# [What the task asks]
Only the lines from the opening of the material through the one containing "About Us (163, 1758)" should be reproduced, each exactly as it stands.

[Data provided — start]

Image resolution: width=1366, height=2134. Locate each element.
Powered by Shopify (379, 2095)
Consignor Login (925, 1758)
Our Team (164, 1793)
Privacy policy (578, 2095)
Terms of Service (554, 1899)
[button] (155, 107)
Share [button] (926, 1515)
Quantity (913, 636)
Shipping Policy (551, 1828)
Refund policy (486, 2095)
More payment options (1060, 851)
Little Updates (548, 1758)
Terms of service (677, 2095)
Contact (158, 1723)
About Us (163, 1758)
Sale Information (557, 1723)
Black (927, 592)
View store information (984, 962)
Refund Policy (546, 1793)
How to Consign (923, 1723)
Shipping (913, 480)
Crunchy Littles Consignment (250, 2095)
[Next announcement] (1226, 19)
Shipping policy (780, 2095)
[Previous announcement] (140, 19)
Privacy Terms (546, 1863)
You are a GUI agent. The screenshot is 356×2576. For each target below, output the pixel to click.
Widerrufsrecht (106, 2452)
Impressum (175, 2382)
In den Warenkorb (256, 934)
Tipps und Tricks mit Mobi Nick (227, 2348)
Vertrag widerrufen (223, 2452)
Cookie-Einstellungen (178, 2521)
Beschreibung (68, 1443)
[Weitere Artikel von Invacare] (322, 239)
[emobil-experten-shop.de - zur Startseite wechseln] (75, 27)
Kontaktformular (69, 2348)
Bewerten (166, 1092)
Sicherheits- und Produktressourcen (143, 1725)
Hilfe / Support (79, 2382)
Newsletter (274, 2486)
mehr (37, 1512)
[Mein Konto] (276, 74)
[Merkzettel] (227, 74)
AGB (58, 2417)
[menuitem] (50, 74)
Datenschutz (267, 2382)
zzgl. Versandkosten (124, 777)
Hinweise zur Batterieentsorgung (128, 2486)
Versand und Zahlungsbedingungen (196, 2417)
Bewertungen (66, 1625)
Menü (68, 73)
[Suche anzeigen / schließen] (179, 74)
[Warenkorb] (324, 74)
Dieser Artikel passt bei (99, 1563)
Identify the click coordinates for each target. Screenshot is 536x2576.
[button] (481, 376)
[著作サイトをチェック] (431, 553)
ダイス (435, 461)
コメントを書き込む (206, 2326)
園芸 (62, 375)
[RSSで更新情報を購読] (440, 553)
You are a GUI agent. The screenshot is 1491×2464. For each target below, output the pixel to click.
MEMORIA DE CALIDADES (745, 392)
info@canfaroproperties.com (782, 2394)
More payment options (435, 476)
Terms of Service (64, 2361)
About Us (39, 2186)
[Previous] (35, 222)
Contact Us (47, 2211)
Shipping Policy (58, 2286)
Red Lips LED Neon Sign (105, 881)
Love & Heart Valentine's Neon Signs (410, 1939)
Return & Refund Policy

[Data provided — finish]

# [Response to the exercise]
Image resolution: width=1366, height=2134. Locate each element.
Powered by Shopify (379, 2095)
Consignor Login (925, 1758)
Our Team (164, 1793)
Privacy policy (578, 2095)
Terms of Service (554, 1899)
[button] (155, 107)
Share [button] (926, 1515)
Quantity (913, 636)
Shipping Policy (551, 1828)
Refund policy (486, 2095)
More payment options (1060, 851)
Little Updates (548, 1758)
Terms of service (677, 2095)
Contact (158, 1723)
About Us (163, 1758)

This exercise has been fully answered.